I woke up this morning after a horrible dream…I was in someone’s wallet!
After a movie-filled weekend, I’ve seen a fair share of crap. I went in expecting them to be crap though. I mean, if I can honestly say that my favorite from the bunch is Knowing, then what does that tell you?
Friday: Bangkok Dangerous & the first twenty-three minutes of Knowing.
Saturday: Knowing (minus 23 minutes), Crank, and Crank 2: High Voltage.
Sunday: TBD, but hopefully better than the action junk I watched this weekend.
Watching Bangkok Dangerous made me want to buy a gun. That way, when it was over, I could shoot myself in the frontal lobe and never experience that movie again.
Knowing was based on an interesting premise. The world was coming to an end as predicted by a girl in grade school, fifty years earlier. It was up to short-haired Nick Cage (who I really don’t have any bee with) to try and prevent these disasters (fail) and ultimately let his son (spoiler alert) travel to space with another girl (the grand daughter of the grade-school prophet) and four aliens disguised as old men. I don’t know what was more inappropriate – Nick getting in bed with his son, or four presumably intelligent life forms leaving the repopulation of Earth up to a bunch of ten year-olds.

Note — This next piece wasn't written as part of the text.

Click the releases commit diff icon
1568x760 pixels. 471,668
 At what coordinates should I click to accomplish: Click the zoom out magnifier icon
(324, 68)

Crank was enjoyable because Jason Statham is a bad ass, but then they (producers, directors and key grips) had to go and make a sequel. During the second film, Jason had to keep his fake heart bearing by “charging” it with a variety of electric currents, ranging from car batteries, tasers and transformers (not like Optimus Prime) to friction…which couldn’t power a prosthetic heart for a fraction of the length of that awful and unconvincing scene in which they (now actors, too) try and convince us that it can.
Tomorrow, I have several on the lineup, but I also have chuuch (not a spelling error), a couple hours of work and football.
Back to my dream…for TV actors, the appeal associated with a role on a long running series would be the steady work, and in films, the paycheck and fame from scoring a major role in a summer blockbuster are the draw, but there’s one thing I haven’t figured out.
And, if I were an actor, this is one part I could never take.
Being the smiling face for a photograph in a prop wallet shot – for either TV or a movie.
Maybe even worse than being a corpse in a Steven Segal flick, because you would get less screen time, and not even (really) be in the movie.